* **PROBLEM REQUIREMENTS**
An exact transcription of every record is needed, leaving out the pictures.

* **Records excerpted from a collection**
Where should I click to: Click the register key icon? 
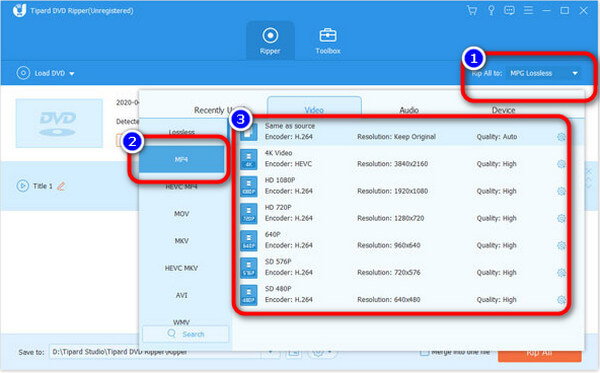(491, 10)
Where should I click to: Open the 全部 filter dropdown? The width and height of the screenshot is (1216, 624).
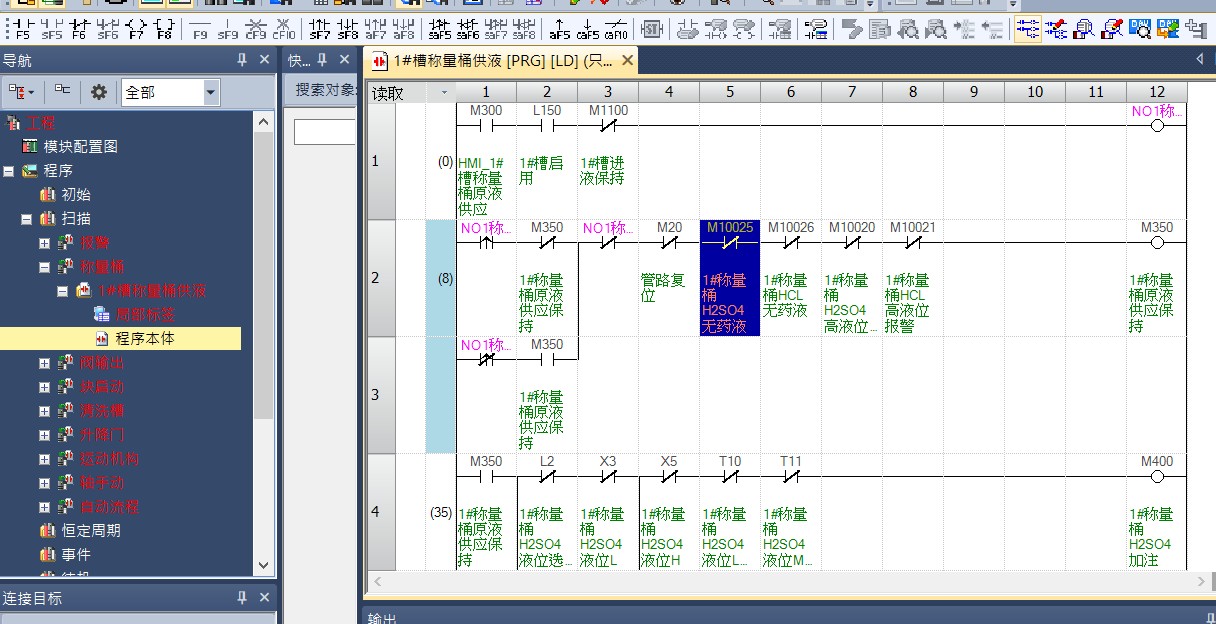coord(211,93)
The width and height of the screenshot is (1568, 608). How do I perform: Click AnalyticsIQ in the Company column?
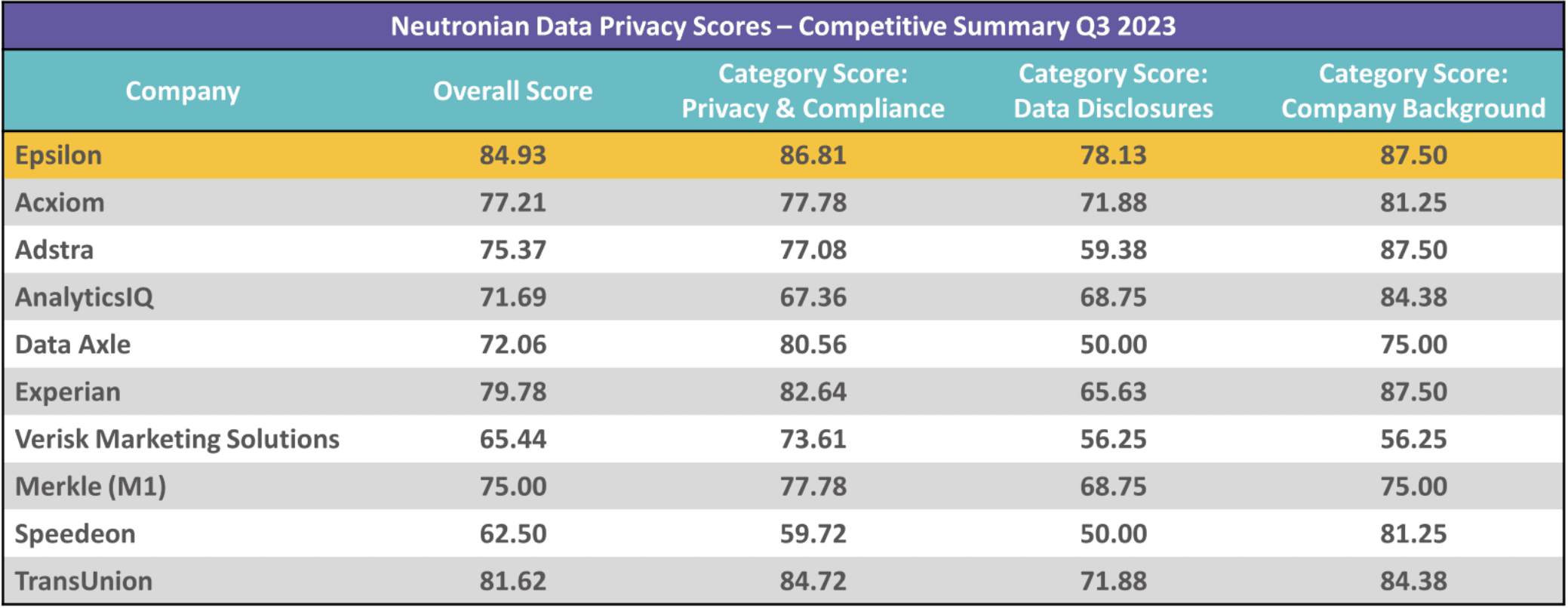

* **WORKED SOLUTION**
Where should I click to: Click the register key icon? 
(491, 10)
Where should I click to: Open the 全部 filter dropdown? The width and height of the screenshot is (1216, 624).
coord(211,93)
The width and height of the screenshot is (1568, 608). How do I perform: Click AnalyticsIQ in the Company column?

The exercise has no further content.